8 Apáca Street
A large group of graves from the late Roman period were discovered at 8 Apáca Street in 1958 by Ferenc Fülöp. The most interesting one is a twin grave. The twin tombs found in Apáca Street are two burial tombs built right next to each other, covered with a single barrel vault. It is a transitional state between the brick tomb and a burial chamber. The interior wall is decorated by a reddish lattice pattern with red and yellow flower motif on a white background, while at the head section by a Christogram. The lattice motif presumably refers to the Garden of Eden.
12 St. Stephen's Square – 14 Apáca Street
Approximately 110 graves and two burial chambers were excavated between 12 St. Stephen’s Square and 14 Apáca Street in 1968 and 1972 by Ferenc Fülöp. One cemetery edifice and two brick graves are located in 14 Apáca Street.

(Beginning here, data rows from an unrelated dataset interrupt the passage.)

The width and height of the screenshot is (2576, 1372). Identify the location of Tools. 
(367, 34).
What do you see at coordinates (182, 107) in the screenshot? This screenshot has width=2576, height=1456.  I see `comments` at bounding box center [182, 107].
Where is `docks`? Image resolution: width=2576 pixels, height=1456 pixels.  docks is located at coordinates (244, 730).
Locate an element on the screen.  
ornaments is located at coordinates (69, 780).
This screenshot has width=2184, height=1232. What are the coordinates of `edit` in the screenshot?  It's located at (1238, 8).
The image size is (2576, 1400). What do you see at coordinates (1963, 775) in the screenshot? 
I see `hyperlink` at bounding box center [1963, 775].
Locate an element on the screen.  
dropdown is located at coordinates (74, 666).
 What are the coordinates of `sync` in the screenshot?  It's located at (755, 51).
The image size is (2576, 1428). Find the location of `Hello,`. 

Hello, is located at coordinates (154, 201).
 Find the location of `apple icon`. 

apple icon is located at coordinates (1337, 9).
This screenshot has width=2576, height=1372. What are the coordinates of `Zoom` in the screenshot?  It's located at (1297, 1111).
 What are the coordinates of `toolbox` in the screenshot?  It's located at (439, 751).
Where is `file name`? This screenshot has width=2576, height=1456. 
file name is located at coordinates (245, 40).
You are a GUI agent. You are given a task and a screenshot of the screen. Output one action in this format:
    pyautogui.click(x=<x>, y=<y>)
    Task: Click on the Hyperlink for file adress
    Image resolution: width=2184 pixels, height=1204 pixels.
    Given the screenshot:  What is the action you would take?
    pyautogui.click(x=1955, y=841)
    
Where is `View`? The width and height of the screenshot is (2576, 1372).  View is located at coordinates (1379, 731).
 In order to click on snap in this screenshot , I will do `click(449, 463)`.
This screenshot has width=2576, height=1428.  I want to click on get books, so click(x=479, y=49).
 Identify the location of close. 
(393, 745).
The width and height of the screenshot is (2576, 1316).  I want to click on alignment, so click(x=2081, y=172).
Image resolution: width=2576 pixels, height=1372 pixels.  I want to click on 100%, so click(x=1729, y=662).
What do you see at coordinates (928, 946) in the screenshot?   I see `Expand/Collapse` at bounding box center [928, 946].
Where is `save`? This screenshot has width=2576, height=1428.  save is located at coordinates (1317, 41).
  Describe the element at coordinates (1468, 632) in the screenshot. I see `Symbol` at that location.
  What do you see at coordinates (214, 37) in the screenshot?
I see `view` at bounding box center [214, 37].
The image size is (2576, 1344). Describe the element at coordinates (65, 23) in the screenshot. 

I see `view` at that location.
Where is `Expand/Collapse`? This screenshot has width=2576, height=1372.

The cemetery edifice nr. XIII. 14 Apáca Street
A funerary edifice was excavated between 1968 and 1969. The northern end of the structure ends in a semi-circular apse. It had at least two periods of construction and use. First served as a tomb chapel, many tombs were dug and built of brick under the floor of the interior. Later, at around the turn of the 4–5 centuries AD funerary activity was abandoned here and a small narthex (a lobby) was built and a semi-circular table with a seating bench in the apse.